[What to produce] Pictures are to be left out; every line from the one with "This screenshot has width=674, height=487." through the end of the data must be transcribed exactly.

[Data to examine]
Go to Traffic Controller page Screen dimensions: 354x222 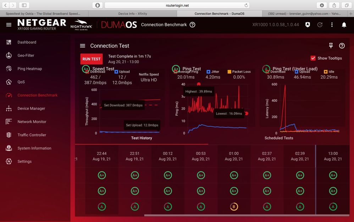[x=32, y=135]
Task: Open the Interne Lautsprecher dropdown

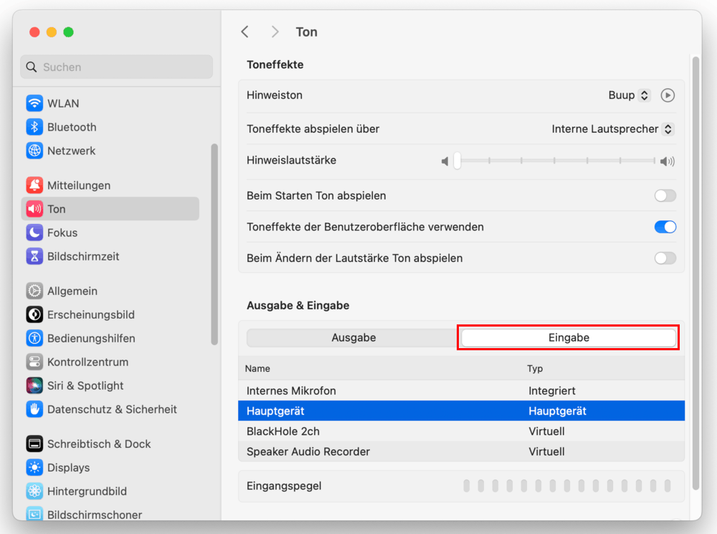Action: coord(612,129)

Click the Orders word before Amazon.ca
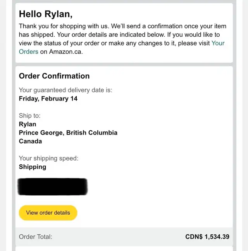[29, 52]
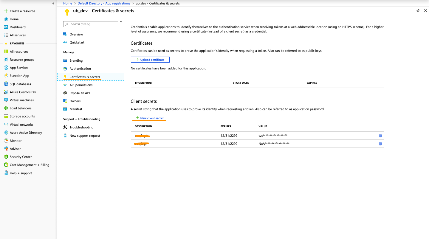This screenshot has width=429, height=239.
Task: Click the Upload certificate button
Action: [150, 60]
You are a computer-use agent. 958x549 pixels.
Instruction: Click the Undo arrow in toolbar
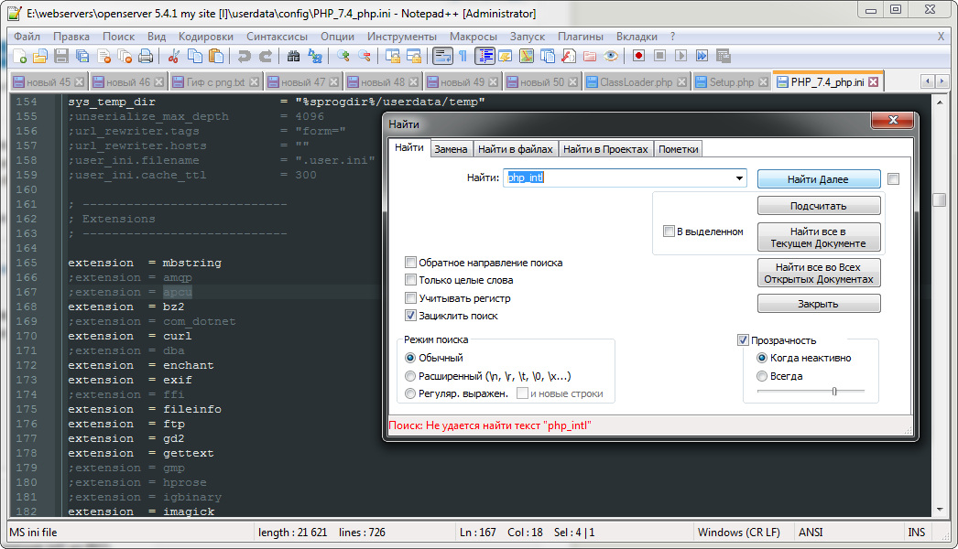pyautogui.click(x=244, y=56)
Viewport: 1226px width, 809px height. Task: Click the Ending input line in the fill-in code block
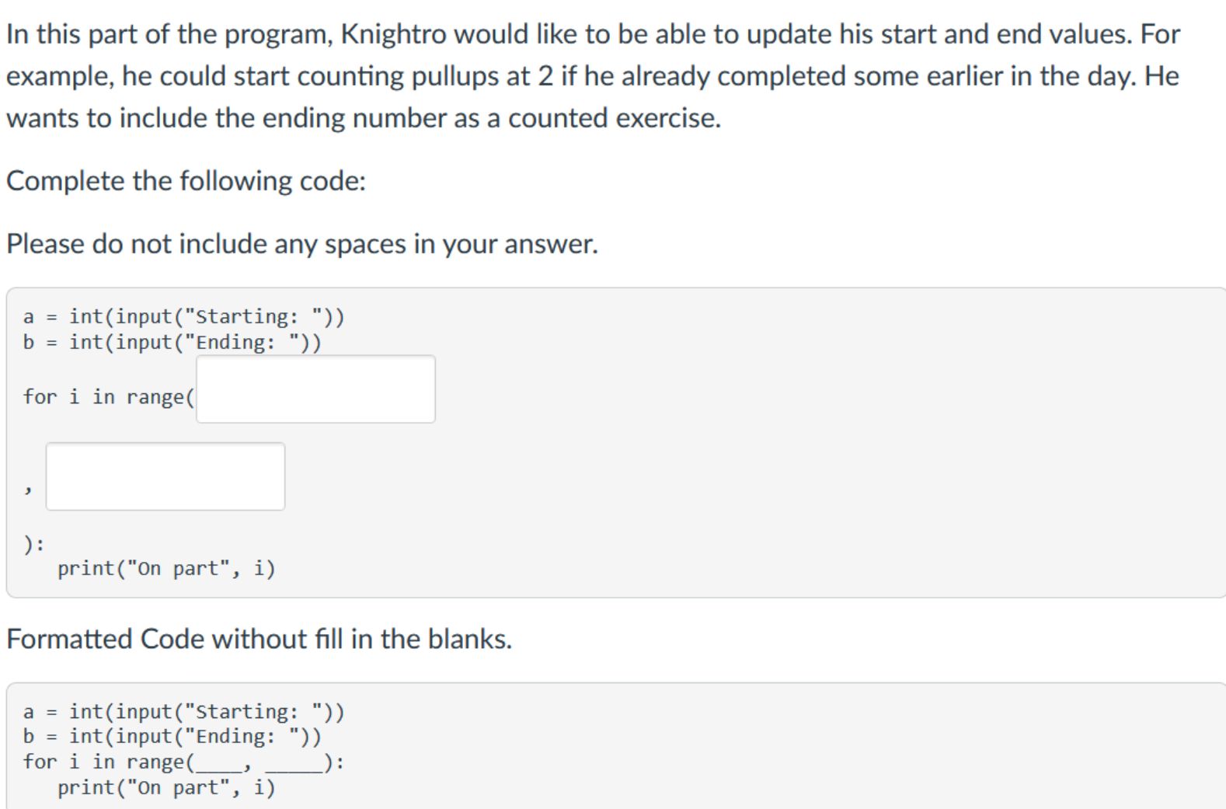click(x=172, y=342)
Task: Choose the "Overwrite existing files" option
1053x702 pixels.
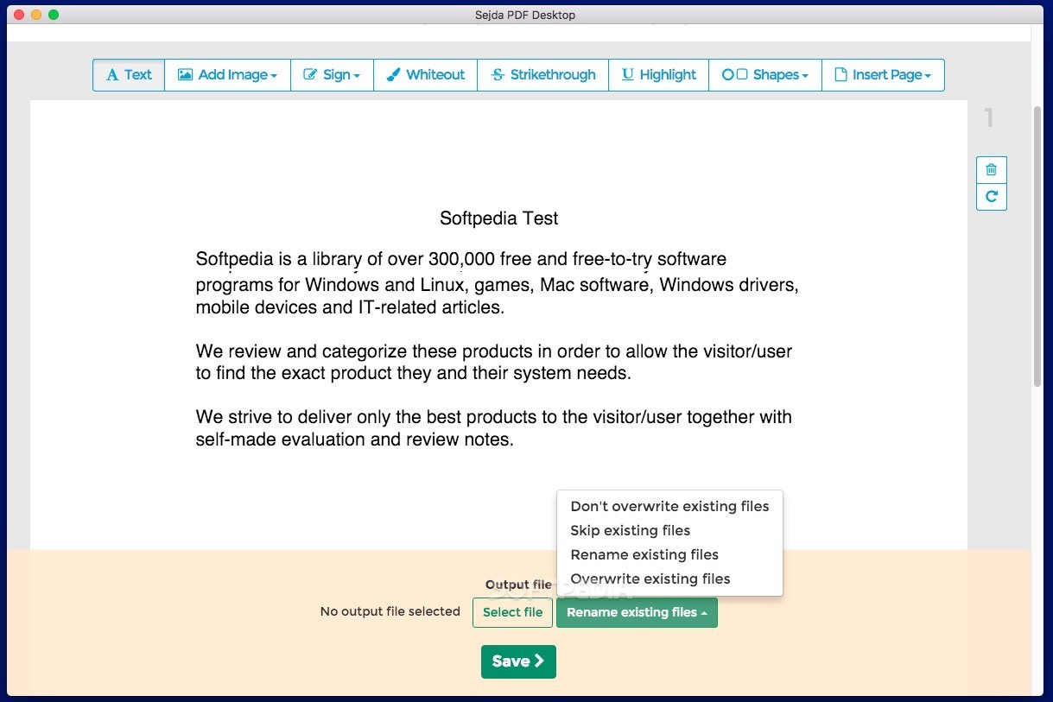Action: 650,579
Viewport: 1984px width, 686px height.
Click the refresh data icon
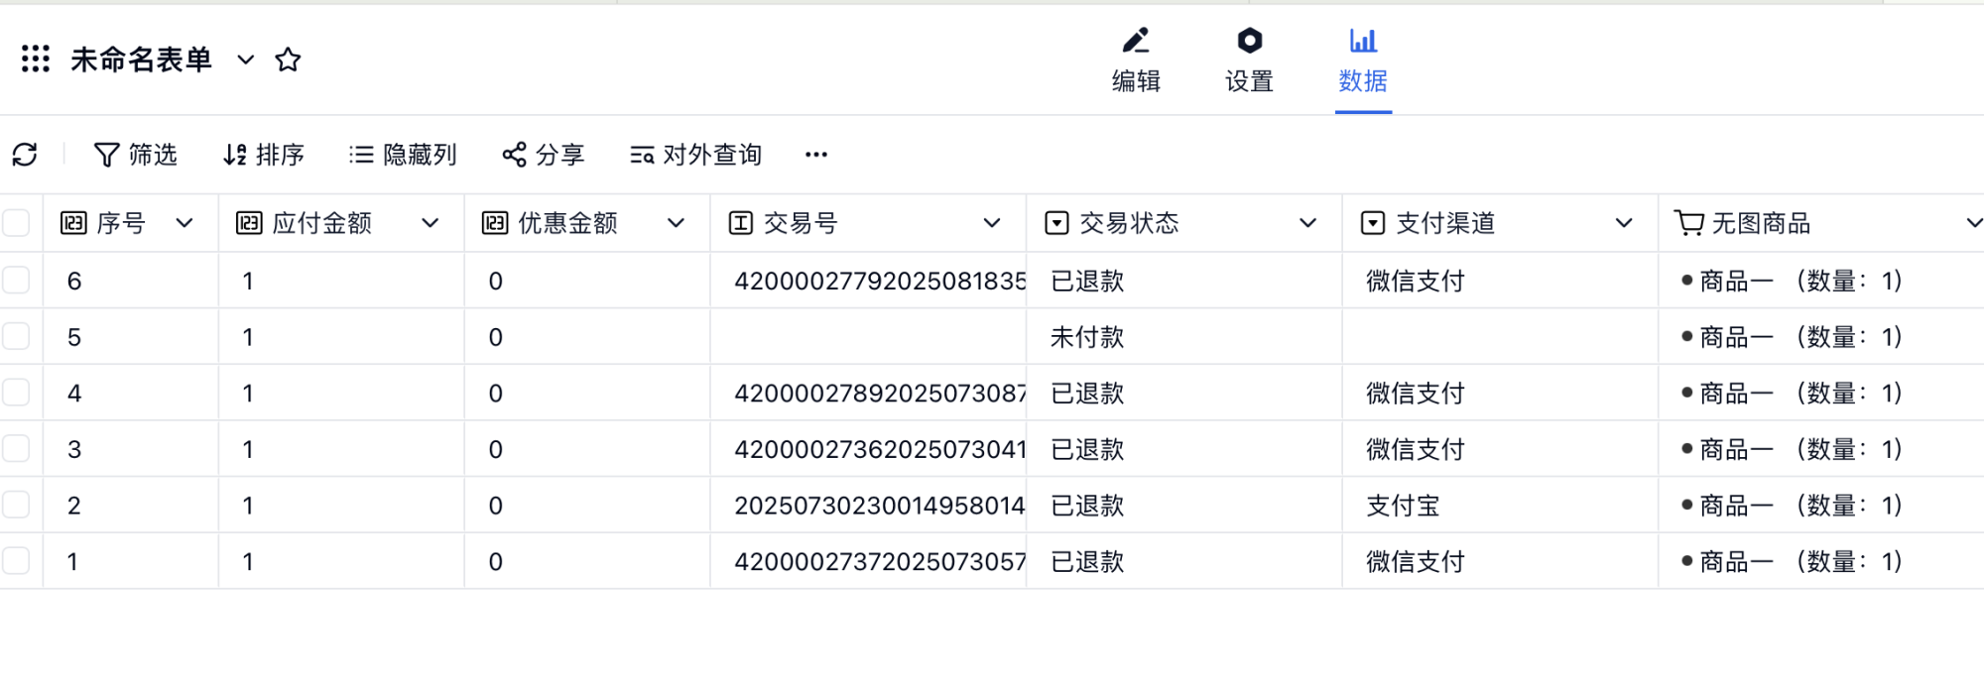pyautogui.click(x=25, y=155)
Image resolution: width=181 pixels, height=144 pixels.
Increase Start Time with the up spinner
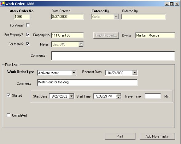pyautogui.click(x=119, y=95)
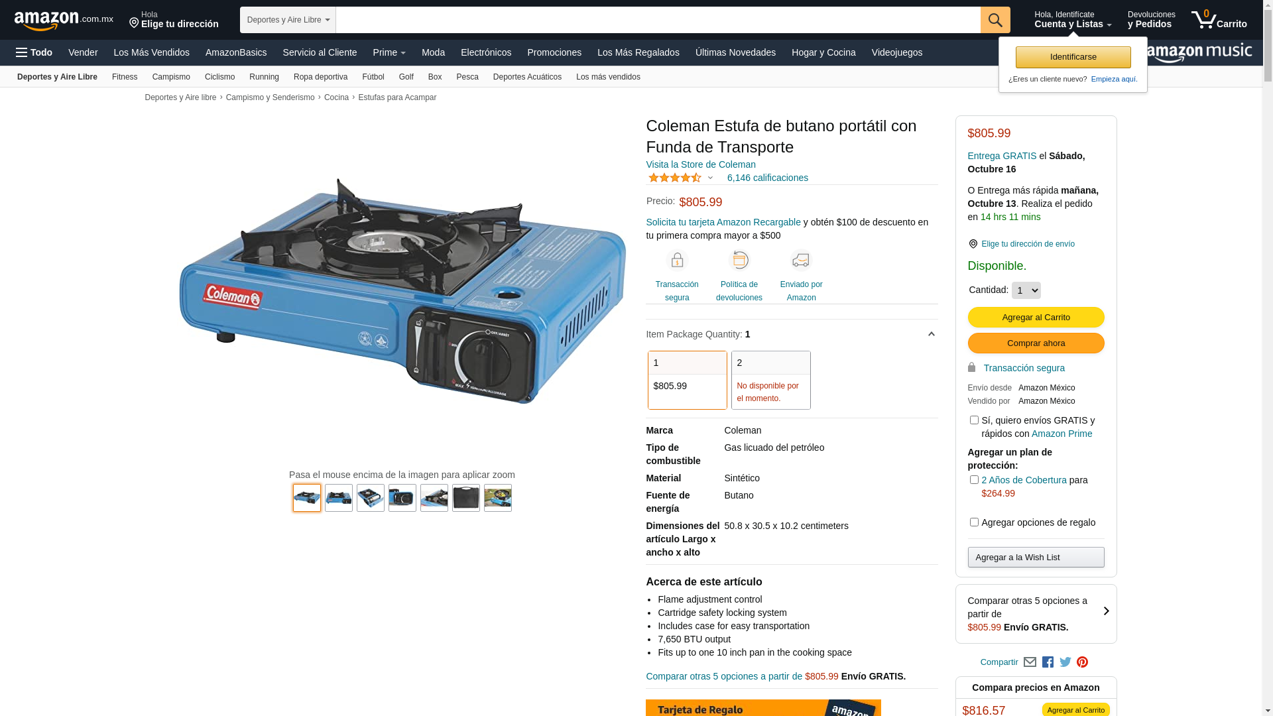Image resolution: width=1273 pixels, height=716 pixels.
Task: Open the Prime menu in navigation
Action: click(x=389, y=52)
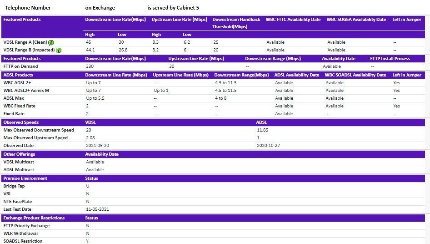Click the VDSL Range A (Clean) row label
Screen dimensions: 430x244
[25, 42]
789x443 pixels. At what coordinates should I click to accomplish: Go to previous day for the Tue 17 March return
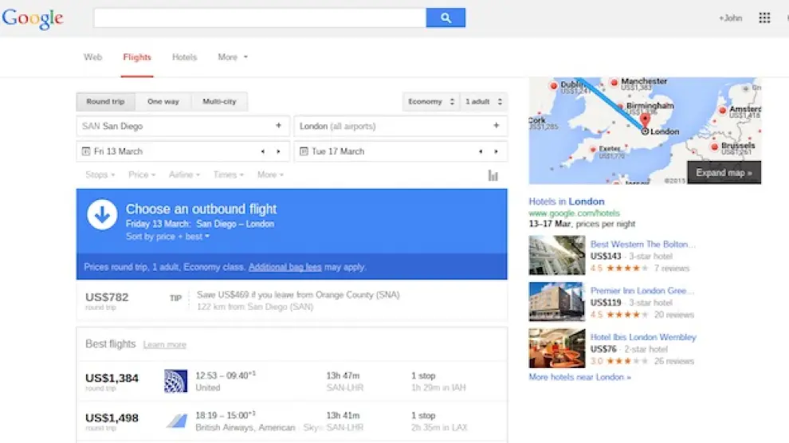click(x=480, y=151)
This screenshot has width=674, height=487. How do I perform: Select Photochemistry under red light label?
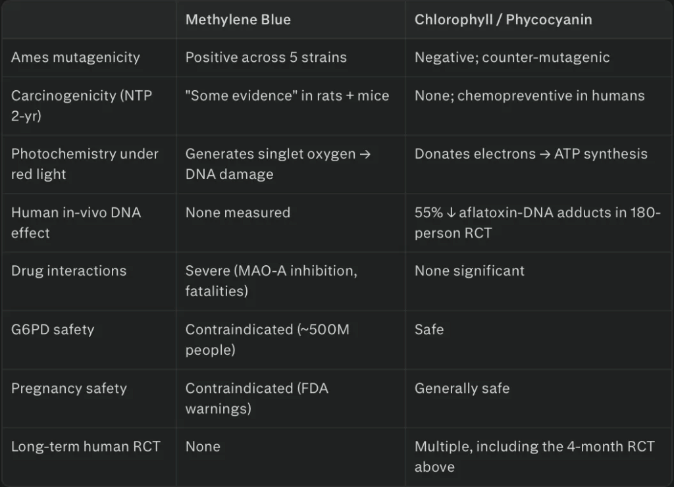pos(85,164)
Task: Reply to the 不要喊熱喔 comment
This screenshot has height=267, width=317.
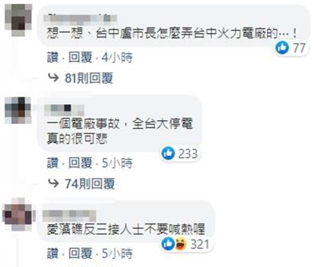Action: [x=80, y=254]
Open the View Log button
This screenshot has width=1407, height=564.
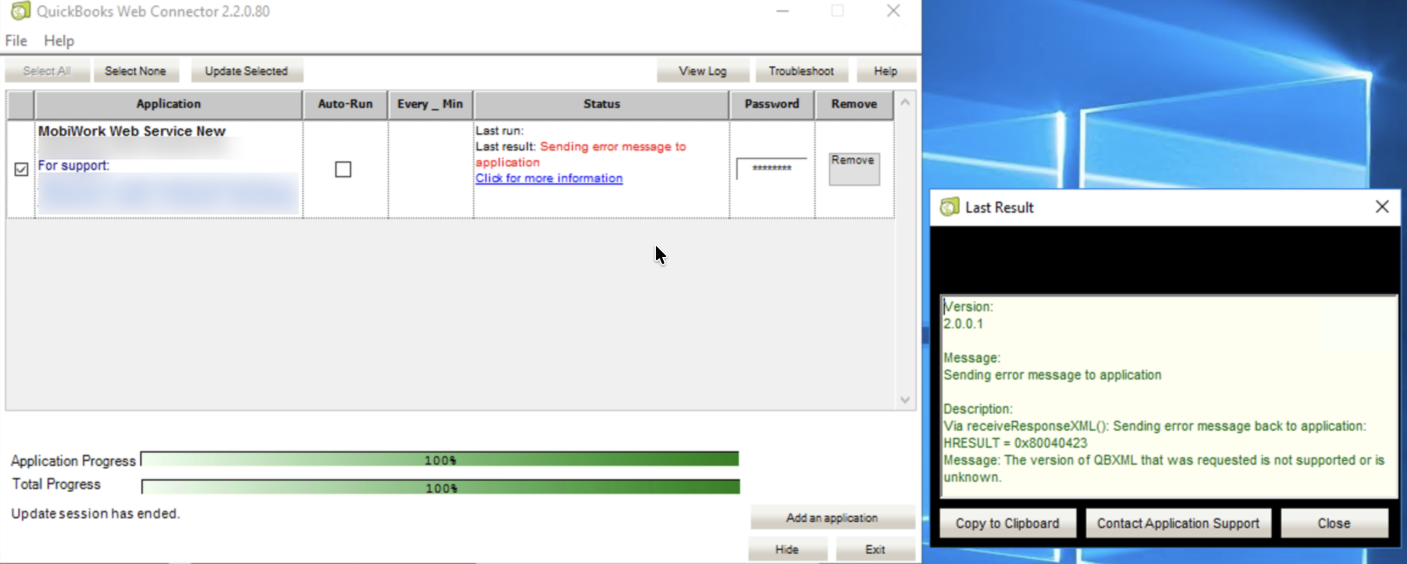(x=702, y=71)
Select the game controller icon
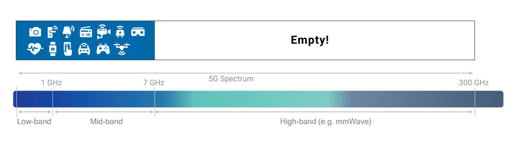Screen dimensions: 515x158 pyautogui.click(x=103, y=49)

[Answer for this exercise]
This screenshot has width=674, height=487. How do I perform: Select Photochemistry under red light label?
pos(85,164)
Task: Reply to the 不要喊熱喔 comment
This screenshot has height=267, width=317.
Action: [x=80, y=254]
Open the View Log button
This screenshot has width=1407, height=564.
(x=702, y=71)
Select the game controller icon
Screen dimensions: 515x158 pyautogui.click(x=103, y=49)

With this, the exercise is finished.